*** Opening of Material to process ***

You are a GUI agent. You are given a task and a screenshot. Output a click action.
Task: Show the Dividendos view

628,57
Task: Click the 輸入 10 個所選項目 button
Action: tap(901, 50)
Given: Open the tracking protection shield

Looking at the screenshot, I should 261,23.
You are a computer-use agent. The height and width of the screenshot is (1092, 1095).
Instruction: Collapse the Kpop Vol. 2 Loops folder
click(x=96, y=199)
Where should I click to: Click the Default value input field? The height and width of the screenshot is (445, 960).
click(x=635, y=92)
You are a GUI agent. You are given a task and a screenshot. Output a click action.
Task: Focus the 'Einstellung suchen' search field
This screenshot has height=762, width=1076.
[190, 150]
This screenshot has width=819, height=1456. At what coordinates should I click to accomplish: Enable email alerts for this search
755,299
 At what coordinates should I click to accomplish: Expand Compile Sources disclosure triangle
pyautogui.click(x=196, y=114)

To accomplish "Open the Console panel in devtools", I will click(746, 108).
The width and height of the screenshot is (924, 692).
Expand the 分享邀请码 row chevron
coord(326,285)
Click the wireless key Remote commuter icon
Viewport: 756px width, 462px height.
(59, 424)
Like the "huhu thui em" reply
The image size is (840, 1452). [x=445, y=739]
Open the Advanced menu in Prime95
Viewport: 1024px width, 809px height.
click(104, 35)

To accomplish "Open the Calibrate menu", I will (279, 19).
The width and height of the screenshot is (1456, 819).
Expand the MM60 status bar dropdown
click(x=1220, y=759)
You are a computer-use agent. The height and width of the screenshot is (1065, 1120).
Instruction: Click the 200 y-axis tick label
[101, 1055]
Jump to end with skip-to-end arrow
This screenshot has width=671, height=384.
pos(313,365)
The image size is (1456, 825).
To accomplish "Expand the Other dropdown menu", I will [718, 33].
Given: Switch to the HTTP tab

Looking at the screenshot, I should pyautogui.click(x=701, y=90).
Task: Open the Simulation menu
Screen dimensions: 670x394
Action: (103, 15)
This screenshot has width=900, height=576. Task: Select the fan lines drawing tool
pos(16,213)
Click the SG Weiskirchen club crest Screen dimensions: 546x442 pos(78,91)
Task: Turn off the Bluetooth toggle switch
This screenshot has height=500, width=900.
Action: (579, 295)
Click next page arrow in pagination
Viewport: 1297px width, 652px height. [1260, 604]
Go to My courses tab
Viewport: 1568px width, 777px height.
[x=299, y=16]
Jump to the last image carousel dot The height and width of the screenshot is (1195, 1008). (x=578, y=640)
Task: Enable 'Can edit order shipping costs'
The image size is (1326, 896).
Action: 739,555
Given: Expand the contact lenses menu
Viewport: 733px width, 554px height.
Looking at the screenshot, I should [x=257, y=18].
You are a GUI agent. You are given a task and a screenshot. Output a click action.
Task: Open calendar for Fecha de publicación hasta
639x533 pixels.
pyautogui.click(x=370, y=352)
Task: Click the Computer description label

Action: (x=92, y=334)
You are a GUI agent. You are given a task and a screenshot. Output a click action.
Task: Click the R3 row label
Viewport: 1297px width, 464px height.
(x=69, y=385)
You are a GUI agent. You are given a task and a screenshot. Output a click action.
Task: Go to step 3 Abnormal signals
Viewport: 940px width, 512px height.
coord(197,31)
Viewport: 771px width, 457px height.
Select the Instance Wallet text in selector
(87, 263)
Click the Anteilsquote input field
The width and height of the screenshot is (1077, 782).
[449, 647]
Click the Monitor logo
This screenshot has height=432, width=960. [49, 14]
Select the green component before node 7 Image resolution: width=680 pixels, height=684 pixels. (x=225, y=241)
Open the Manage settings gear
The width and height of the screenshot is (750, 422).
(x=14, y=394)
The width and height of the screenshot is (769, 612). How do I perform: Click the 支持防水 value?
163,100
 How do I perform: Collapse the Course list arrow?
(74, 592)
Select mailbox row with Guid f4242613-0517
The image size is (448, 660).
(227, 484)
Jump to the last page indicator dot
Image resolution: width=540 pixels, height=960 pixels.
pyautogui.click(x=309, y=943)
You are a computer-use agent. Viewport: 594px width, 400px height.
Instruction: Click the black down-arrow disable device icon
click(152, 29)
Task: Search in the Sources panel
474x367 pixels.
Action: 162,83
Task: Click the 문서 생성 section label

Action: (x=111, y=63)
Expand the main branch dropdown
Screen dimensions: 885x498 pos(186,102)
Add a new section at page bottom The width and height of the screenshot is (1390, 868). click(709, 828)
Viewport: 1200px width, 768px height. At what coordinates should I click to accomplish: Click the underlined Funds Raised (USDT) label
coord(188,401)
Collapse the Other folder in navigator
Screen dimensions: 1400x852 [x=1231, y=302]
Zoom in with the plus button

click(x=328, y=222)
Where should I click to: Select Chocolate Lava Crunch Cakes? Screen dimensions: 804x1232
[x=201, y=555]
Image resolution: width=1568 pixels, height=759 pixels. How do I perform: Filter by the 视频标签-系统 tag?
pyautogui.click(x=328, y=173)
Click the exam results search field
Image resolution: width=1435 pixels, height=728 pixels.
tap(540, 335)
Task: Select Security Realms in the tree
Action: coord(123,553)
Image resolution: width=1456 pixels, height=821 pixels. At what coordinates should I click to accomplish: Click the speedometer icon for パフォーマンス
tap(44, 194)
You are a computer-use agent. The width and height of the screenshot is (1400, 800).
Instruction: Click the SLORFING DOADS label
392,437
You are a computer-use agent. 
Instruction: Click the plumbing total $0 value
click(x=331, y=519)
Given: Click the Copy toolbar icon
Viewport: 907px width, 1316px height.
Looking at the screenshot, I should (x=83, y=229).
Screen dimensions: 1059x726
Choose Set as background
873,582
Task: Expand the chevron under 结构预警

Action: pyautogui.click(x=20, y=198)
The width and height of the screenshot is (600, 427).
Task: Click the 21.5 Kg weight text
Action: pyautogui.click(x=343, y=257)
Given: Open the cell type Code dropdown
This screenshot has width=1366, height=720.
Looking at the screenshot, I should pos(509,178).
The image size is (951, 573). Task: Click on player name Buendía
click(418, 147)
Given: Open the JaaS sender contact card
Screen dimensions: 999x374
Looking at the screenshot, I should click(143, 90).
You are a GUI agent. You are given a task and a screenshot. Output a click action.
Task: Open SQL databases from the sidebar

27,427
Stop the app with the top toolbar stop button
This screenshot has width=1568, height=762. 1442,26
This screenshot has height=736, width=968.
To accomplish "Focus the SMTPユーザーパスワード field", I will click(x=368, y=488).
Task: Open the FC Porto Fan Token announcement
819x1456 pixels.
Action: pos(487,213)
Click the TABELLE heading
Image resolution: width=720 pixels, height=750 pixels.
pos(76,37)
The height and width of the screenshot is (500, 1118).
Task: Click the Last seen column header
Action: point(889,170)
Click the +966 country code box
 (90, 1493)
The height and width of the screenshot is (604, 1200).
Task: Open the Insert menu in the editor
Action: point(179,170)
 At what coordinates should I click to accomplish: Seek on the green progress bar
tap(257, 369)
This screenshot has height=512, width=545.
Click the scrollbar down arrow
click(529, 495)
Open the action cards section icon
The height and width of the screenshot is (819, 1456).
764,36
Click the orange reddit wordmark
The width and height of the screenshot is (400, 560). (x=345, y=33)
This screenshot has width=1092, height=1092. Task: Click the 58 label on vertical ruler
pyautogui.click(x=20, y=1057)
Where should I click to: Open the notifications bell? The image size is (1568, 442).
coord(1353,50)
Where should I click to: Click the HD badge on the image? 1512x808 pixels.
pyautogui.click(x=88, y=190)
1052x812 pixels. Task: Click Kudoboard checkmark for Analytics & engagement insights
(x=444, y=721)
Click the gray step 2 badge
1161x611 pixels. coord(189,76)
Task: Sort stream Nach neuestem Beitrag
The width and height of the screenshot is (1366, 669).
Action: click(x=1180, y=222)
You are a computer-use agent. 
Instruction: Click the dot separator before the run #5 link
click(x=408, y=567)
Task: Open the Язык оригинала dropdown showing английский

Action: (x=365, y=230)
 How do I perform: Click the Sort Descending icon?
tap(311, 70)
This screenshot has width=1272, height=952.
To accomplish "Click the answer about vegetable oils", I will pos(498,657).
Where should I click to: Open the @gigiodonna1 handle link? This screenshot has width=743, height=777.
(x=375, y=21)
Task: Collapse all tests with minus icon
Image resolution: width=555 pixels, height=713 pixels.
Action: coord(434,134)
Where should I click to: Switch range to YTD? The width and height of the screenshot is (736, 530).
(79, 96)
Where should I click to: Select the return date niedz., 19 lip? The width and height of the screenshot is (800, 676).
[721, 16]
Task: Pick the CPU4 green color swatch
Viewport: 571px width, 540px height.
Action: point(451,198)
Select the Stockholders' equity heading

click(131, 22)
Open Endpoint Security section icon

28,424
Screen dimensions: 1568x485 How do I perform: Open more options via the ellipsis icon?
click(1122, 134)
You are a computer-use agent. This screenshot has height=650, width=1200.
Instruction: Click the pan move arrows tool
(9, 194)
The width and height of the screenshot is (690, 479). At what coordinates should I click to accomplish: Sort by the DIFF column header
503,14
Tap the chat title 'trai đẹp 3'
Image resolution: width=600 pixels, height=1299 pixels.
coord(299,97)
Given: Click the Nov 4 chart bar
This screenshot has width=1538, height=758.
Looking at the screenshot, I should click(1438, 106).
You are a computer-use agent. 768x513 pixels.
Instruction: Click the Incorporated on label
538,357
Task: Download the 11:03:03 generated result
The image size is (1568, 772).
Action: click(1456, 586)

*** Close of Material to process ***

[Problem statement]: Copy out only the lines above from the one with "You are a computer-use agent. Viewport: 594px" to the one with "Given: Click the Copy toolbar icon", inclusive, exactly as they stand.

[Your solution]:
You are a computer-use agent. Viewport: 594px width, 400px height.
Instruction: Click the black down-arrow disable device icon
click(152, 29)
Task: Search in the Sources panel
474x367 pixels.
Action: 162,83
Task: Click the 문서 생성 section label

Action: (x=111, y=63)
Expand the main branch dropdown
Screen dimensions: 885x498 pos(186,102)
Add a new section at page bottom The width and height of the screenshot is (1390, 868). click(709, 828)
Viewport: 1200px width, 768px height. At what coordinates should I click to accomplish: Click the underlined Funds Raised (USDT) label
coord(188,401)
Collapse the Other folder in navigator
Screen dimensions: 1400x852 [x=1231, y=302]
Zoom in with the plus button

click(x=328, y=222)
Where should I click to: Select Chocolate Lava Crunch Cakes? Screen dimensions: 804x1232
[x=201, y=555]
Image resolution: width=1568 pixels, height=759 pixels. How do I perform: Filter by the 视频标签-系统 tag?
pyautogui.click(x=328, y=173)
Click the exam results search field
Image resolution: width=1435 pixels, height=728 pixels.
tap(540, 335)
Task: Select Security Realms in the tree
Action: coord(123,553)
Image resolution: width=1456 pixels, height=821 pixels. At what coordinates should I click to accomplish: Click the speedometer icon for パフォーマンス
tap(44, 194)
You are a computer-use agent. The width and height of the screenshot is (1400, 800).
Instruction: Click the SLORFING DOADS label
392,437
You are a computer-use agent. 
Instruction: Click the plumbing total $0 value
click(x=331, y=519)
Given: Click the Copy toolbar icon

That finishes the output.